Local income tax councils will be eliminated beginning July 1, 2027, and all local income tax rates have to be affirmed by Oct. 1, 2027, to continue into 2028, Semler said. Starting in 2031, the local income tax rates must be adopted annually by county councils, he said.
In Porter County, state law requires a portion of the local income tax to go toward the Northwest Indiana Regional Development Authority, said Portage Mayor Austin Bonta. He asked how that will be impacted under the new property tax law.
Porter County will have to continue making that payment from its local income tax, Semler said.
Hobart Mayor Josh Huddlestun asked about implementing the local income tax changes in cities and towns that have different zip codes. Hobart has four zip codes, he said, including people who have a Merrillville address but live in the corporate boundaries of Hobart.
“We’re going to have to throw darts at a map,” when calculating local income tax rates, Huddlestun said. “It’s a nightmare.”
Officials at the Indiana Department of Revenue have said that won’t be known for a couple of years, Semler said. But, Semler said that’s a good point because someone with a Valparaiso address doesn’t necessarily live in city limits, so the tax allocations have to be looked at.
“That is something that’s going to have to be worked out,” Semler said.
Local leaders can begin preparing and mitigating the fiscal impact under the new property tax system by reviewing revenue projections, preparing a budget outlook, collaborating, creating a capital improvement plan, getting creative and communicating, Shrader said.
A capital improvement plan typically projects five years out, Shrader said, and highlights specific projects, which includes linking the projects to budgets and timelines. Capital improvement plans also help build trust with the community, she said.

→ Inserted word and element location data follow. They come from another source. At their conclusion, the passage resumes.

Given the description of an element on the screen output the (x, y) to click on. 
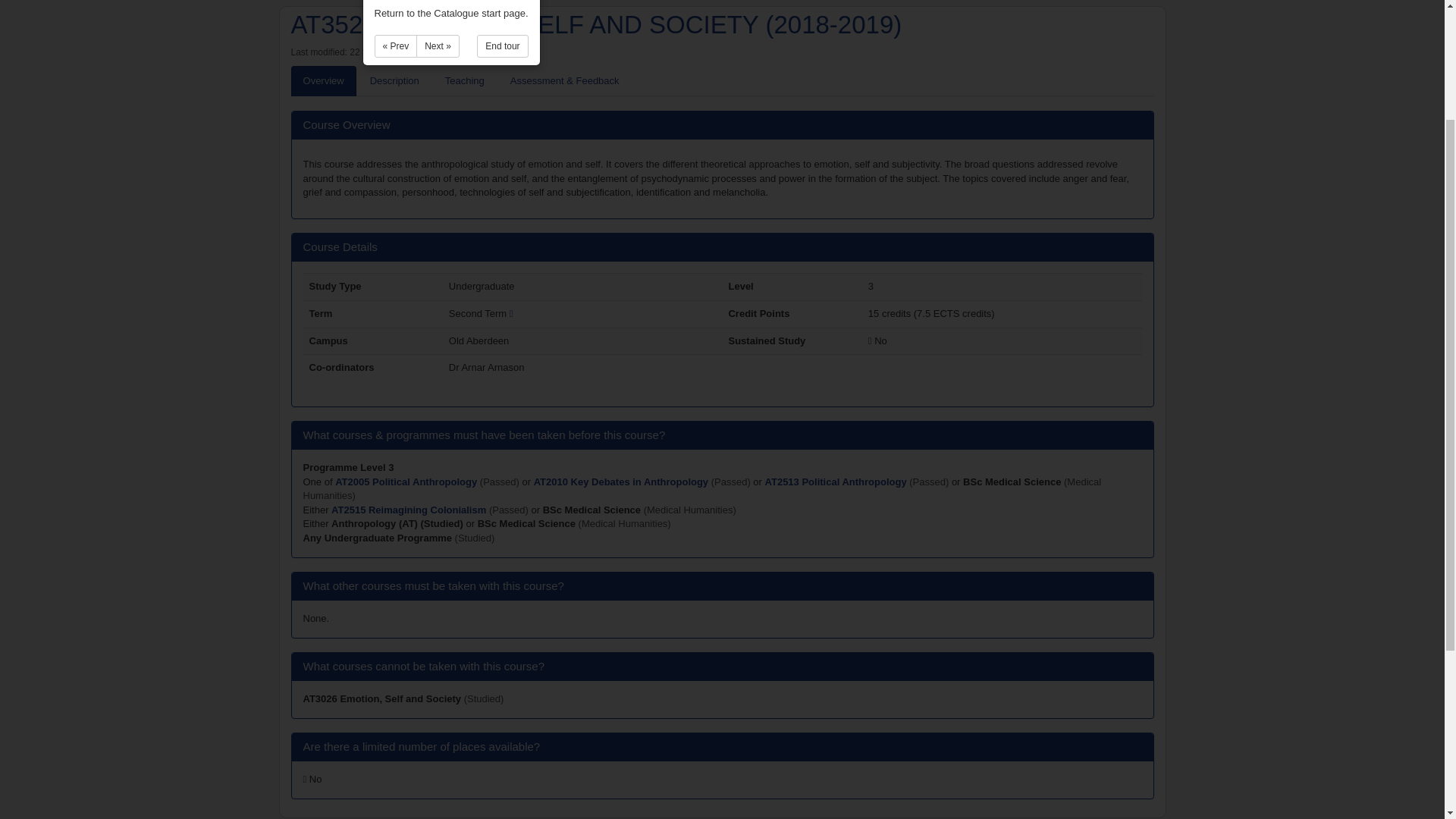
AT2513 Political Anthropology (837, 481)
Teaching (464, 81)
AT2515 Reimagining Colonialism (410, 509)
Description (394, 81)
AT2005 Political Anthropology (407, 481)
End tour (502, 46)
AT2010 Key Debates in Anthropology (622, 481)
UG (378, 537)
Overview (323, 81)
AT (397, 523)
Given the description of an element on the screen output the (x, y) to click on. 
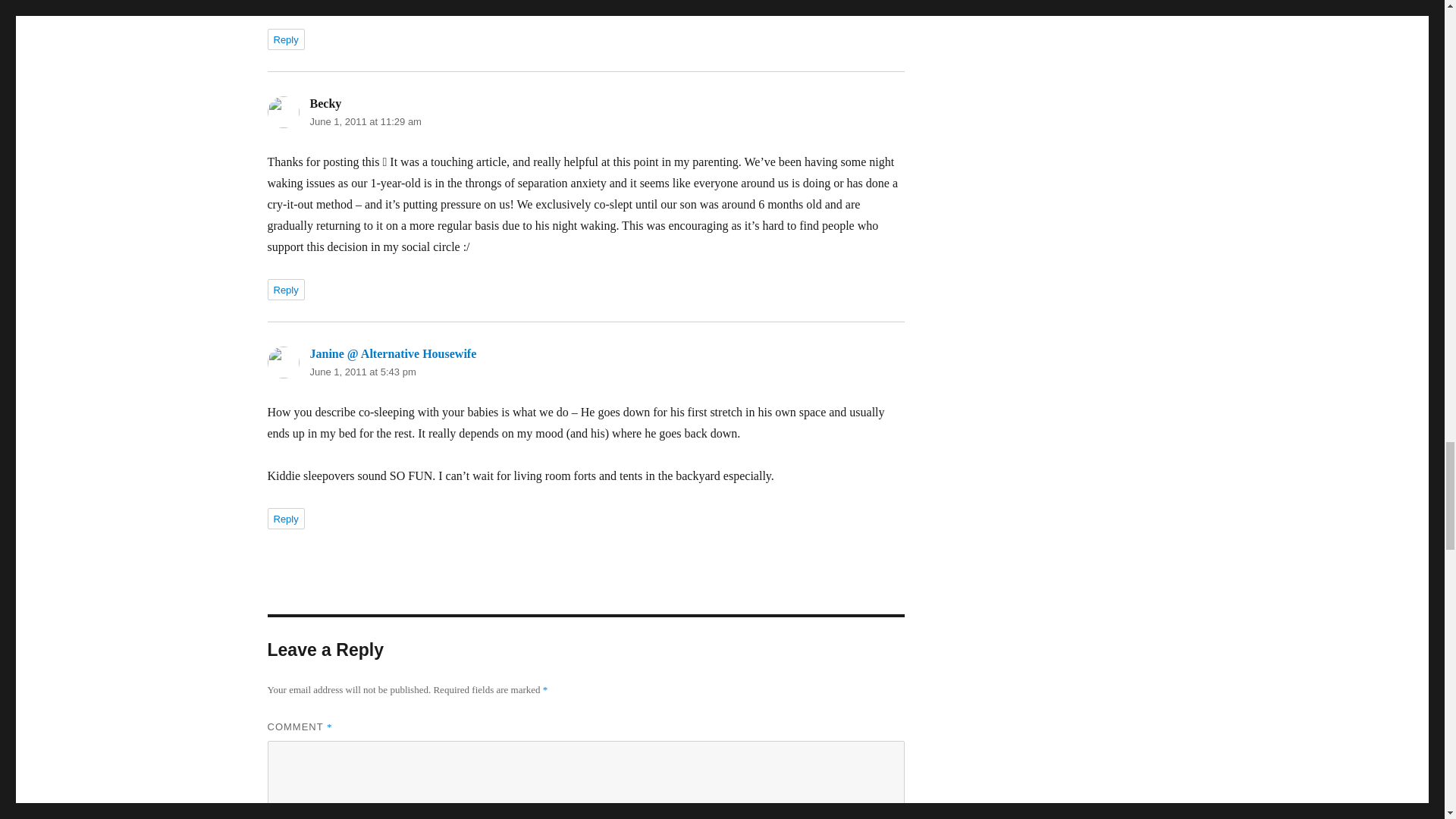
Reply (285, 289)
Reply (285, 518)
Reply (285, 38)
June 1, 2011 at 5:43 pm (361, 371)
June 1, 2011 at 11:29 am (364, 121)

Local officials could also apply for grants at the federal, state and private levels to help fund various projects, said SEH associate planner Nate Day.
Another option local officials have to finance big projects amid decreased revenue streams has been lease purchase financing, Shrader said, which is a public-private partnership to complete a project without immediate costs
Local officials have used lease purchase when traditional bond options are “less attractive,” Shrader said.
“A lot of that risk is mitigated through that agreement,” Shrader said.
Since 2019, Indiana has allowed for residential tax increment financing, which captures the assessed value of new residential developments, like new construction or age-restricted housing, said Dan Botich, the president for Development Economic Finance Consulting.
Under the residential TIF, communities could use the funds from the captured assessed value to finance public safety or capital expenditure, Botich said. Another benefit, Botich said, the developer has to put in public improvements — sewer, streets, lighting, parks — around the residential project.
Local leaders have to start preparing for the upcoming change to the property tax system, Shrader said.
“You need to make sure you’re reassessing all of your funding options. You’re shaking out the couch cushions trying to find any grants, any loans, any other opportunities that you left on the table in the past. If nothing else, to assure the people that you are communicating these issues, these changes and how they’re going to impact you that you have looked at all options,” Shrader said.